» **CHECK YOUR UNDERSTANDING**
1) Please decide whether each statement agrees with the BASIC and i-CIR passage below: (a) BASIC needs training before use, (b) the repository uses CLIP/SigLIP, (c) i-CIR is large but easy. For each, answer yes or no and quote the deciding words of the passage.
2) According to the BASIC and i-CIR passage below, what does the name BASIC stand for?

Dataset Version Dataset License Code License: MIT Python

Official implementation of our Baseline Approach for SurprIsingly strong Composition (BASIC) and the instance-level composed image retrieval (i-CIR) dataset.
[arXiv] · [paper] · [project page]

TL;DR: We introduce BASIC, a training-free VLM-based method that centers and projects image embeddings, and i-CIR—a curated, instance-level composed image retrieval benchmark with rich hard negatives that is compact yet really hard.

Overview

This repository contains a clean implementation for performing composed image retrieval (CIR) on i-CIR dataset using vision-language models (CLIP/SigLIP).

Method (BASIC)

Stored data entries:
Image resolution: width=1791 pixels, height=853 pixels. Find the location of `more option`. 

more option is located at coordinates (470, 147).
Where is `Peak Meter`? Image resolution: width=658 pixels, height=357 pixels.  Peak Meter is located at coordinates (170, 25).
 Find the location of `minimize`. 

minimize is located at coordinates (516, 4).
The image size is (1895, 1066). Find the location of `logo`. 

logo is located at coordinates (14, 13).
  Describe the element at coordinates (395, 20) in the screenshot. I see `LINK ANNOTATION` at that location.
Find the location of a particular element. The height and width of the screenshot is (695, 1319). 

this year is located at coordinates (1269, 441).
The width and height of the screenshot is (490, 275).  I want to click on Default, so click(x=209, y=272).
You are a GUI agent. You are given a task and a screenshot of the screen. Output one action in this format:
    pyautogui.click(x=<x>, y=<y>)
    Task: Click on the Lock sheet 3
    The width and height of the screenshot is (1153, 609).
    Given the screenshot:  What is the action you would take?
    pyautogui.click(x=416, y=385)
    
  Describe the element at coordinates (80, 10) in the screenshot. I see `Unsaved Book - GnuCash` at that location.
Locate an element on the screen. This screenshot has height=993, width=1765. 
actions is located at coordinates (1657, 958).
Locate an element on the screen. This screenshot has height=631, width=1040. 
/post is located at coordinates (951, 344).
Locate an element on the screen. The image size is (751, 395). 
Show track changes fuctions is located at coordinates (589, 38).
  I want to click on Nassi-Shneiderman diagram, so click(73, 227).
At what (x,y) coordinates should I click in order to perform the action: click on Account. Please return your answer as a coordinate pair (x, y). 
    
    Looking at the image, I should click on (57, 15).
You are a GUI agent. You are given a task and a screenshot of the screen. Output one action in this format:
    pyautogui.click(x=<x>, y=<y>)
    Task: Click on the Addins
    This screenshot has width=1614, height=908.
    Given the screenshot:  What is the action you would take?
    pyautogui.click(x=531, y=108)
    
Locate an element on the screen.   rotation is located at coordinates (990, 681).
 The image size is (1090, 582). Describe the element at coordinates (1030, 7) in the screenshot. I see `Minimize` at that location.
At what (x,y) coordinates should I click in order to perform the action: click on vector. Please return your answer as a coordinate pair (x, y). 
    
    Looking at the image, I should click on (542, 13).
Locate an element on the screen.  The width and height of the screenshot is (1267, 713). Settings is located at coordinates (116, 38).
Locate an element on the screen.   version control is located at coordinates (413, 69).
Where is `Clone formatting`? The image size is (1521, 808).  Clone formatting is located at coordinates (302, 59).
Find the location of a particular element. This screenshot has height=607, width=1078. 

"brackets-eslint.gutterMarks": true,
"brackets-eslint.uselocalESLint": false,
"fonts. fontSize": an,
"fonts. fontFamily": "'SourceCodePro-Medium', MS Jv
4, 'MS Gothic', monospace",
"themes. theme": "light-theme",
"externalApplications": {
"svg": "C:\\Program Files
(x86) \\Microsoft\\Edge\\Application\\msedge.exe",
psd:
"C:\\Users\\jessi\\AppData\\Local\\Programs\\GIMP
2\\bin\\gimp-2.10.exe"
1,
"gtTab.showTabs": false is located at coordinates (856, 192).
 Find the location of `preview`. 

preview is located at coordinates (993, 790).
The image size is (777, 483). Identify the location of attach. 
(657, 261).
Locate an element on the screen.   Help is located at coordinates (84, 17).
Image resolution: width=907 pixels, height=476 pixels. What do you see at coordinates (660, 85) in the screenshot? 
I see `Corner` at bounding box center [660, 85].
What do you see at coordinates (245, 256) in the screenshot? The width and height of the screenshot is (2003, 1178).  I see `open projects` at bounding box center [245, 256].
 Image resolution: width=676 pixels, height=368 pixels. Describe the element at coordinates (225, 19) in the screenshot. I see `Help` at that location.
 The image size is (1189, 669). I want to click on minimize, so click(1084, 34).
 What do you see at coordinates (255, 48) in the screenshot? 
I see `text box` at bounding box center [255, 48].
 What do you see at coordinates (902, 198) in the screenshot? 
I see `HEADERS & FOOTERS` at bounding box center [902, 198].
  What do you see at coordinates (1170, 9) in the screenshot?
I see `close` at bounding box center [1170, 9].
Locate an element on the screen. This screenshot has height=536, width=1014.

» **ANSWERS IN ORDER**
1)
(a) No: "a training-free VLM-based method"
(b) Yes: "using vision-language models (CLIP/SigLIP)"
(c) No: "compact yet really hard"

2) Baseline Approach for SurprIsingly strong Composition